• [WHAT IS REQUIRED]: Everything in the records below except the images should be output exactly as written.

• [INPUT FOR THIS TASK]:
--*--
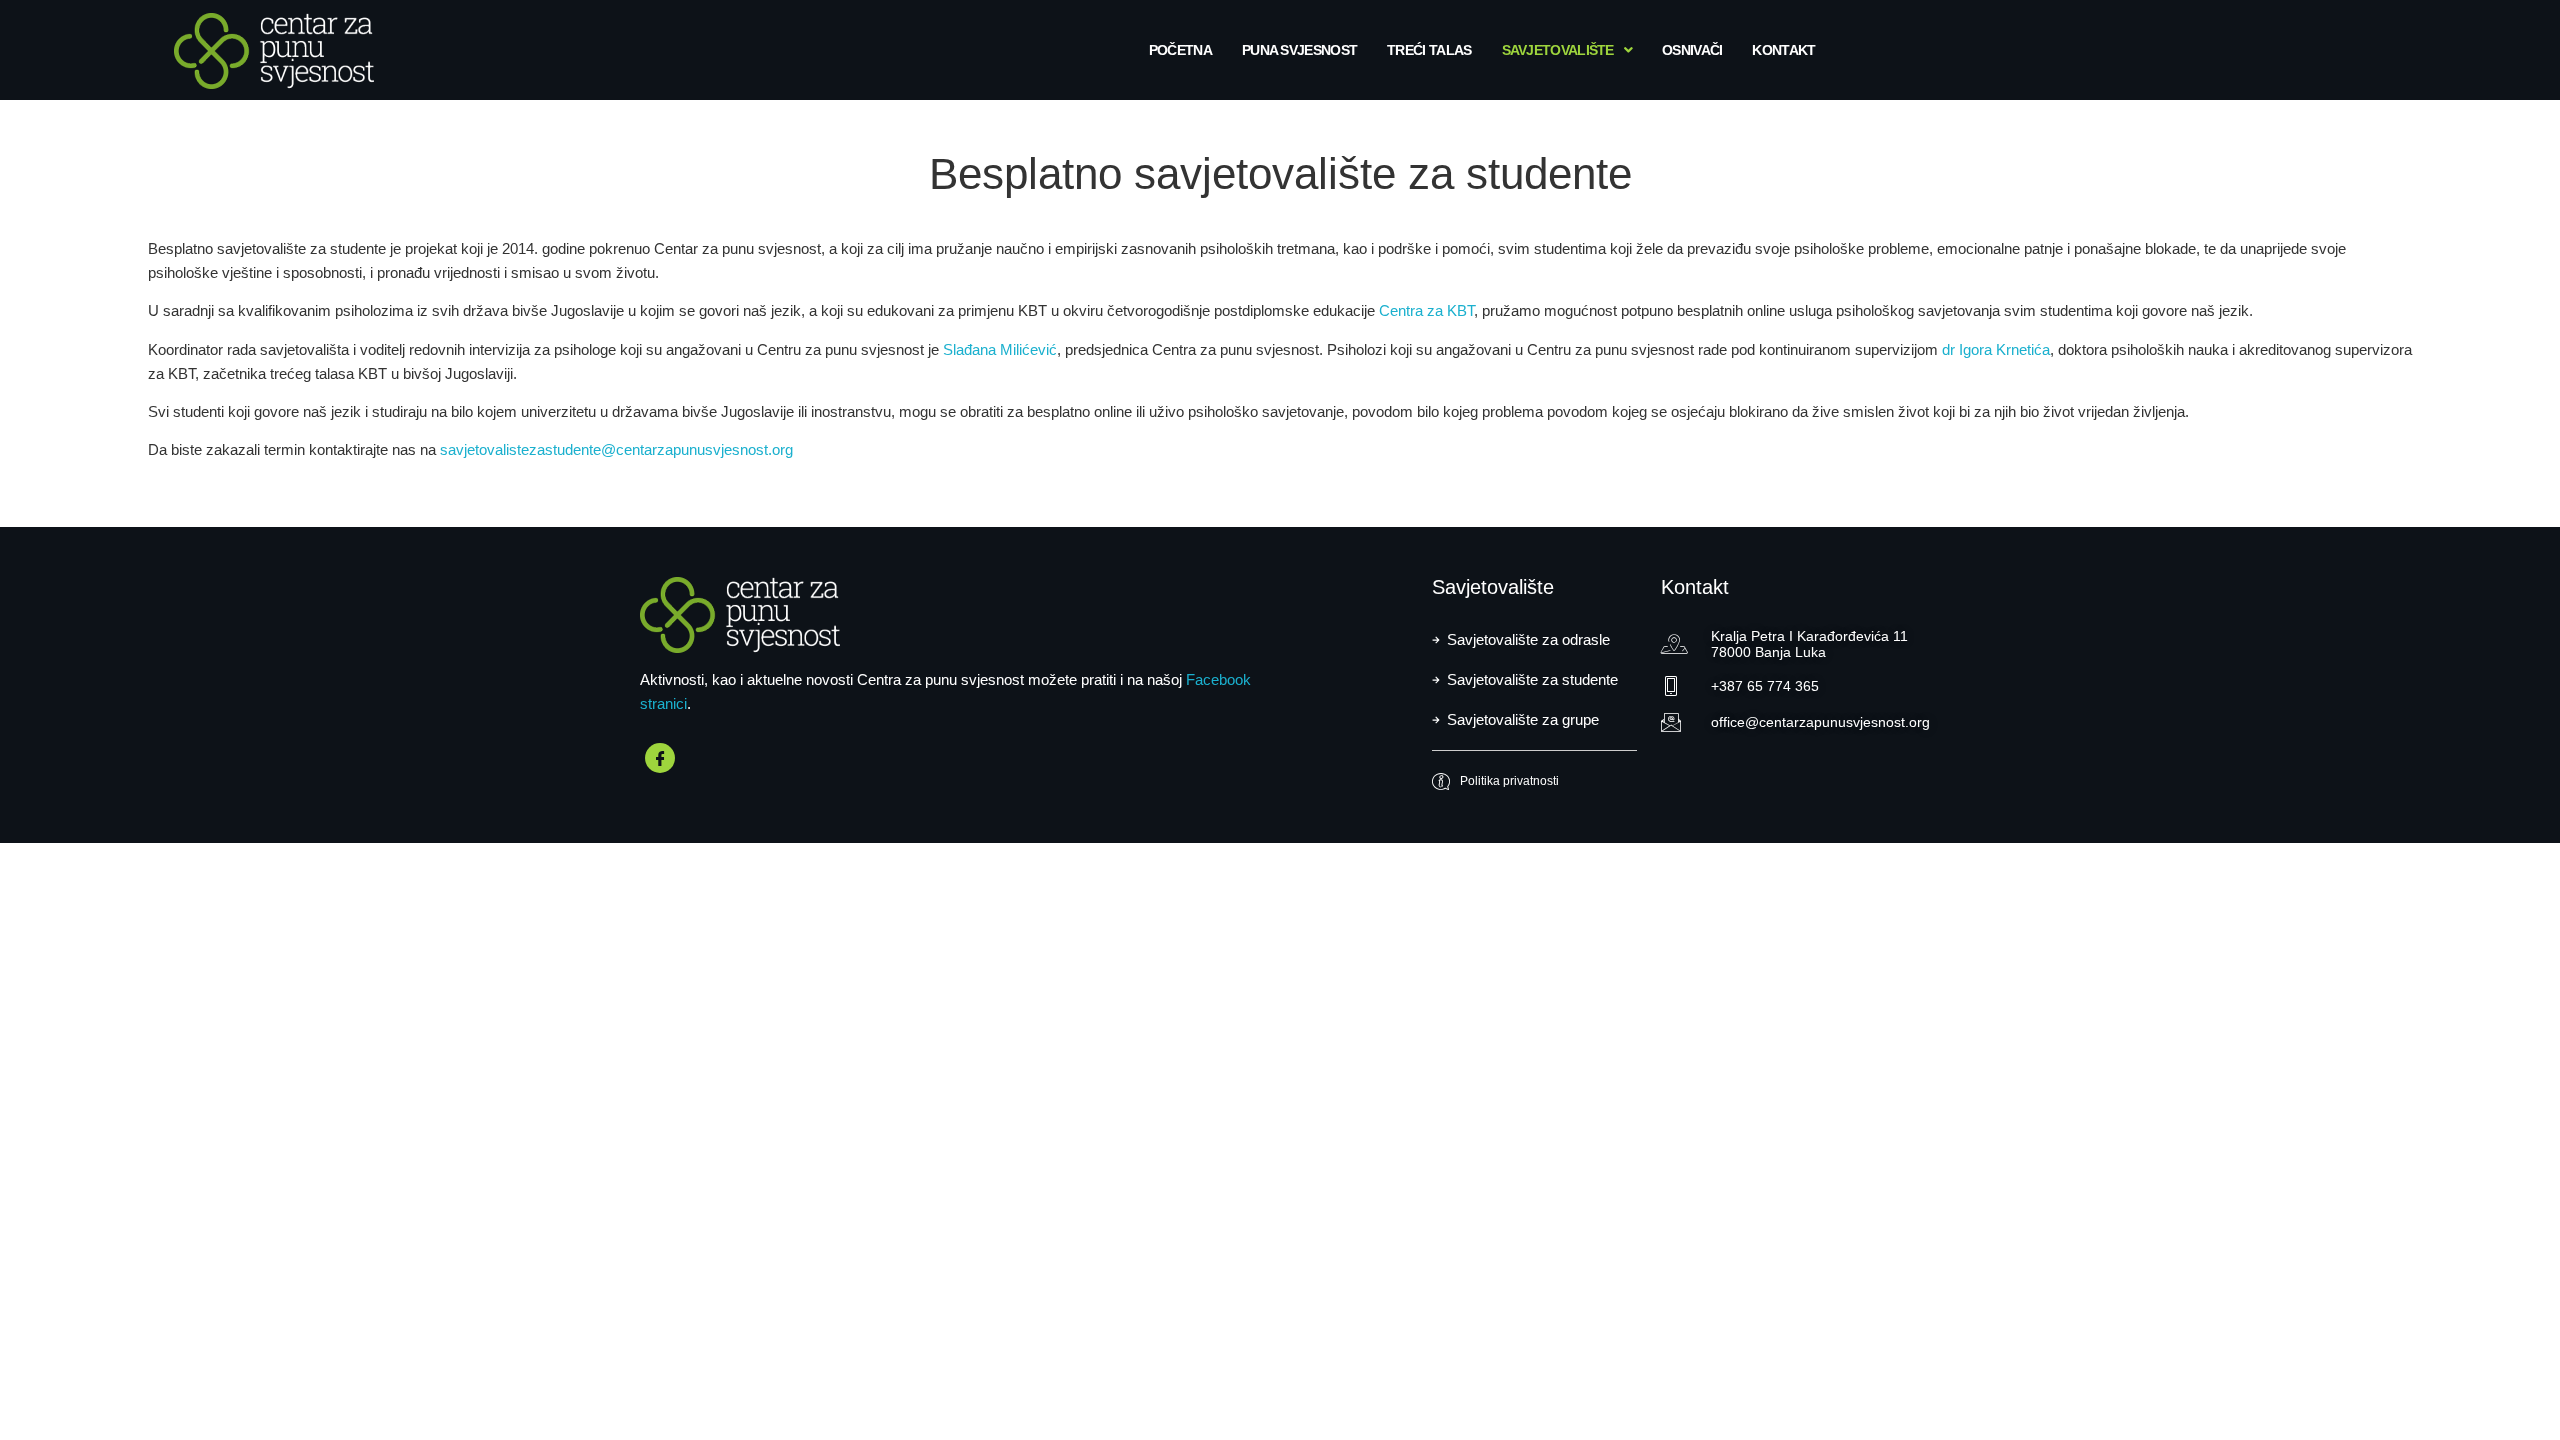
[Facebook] (660, 758)
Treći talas (1429, 50)
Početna (1180, 50)
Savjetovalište (1558, 50)
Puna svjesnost (1299, 50)
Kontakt (1783, 50)
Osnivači (1692, 50)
--*--
• [TASK OUTPUT]:
[Facebook] (660, 758)
Treći talas (1429, 50)
Početna (1180, 50)
Savjetovalište (1558, 50)
Puna svjesnost (1299, 50)
Kontakt (1783, 50)
Osnivači (1692, 50)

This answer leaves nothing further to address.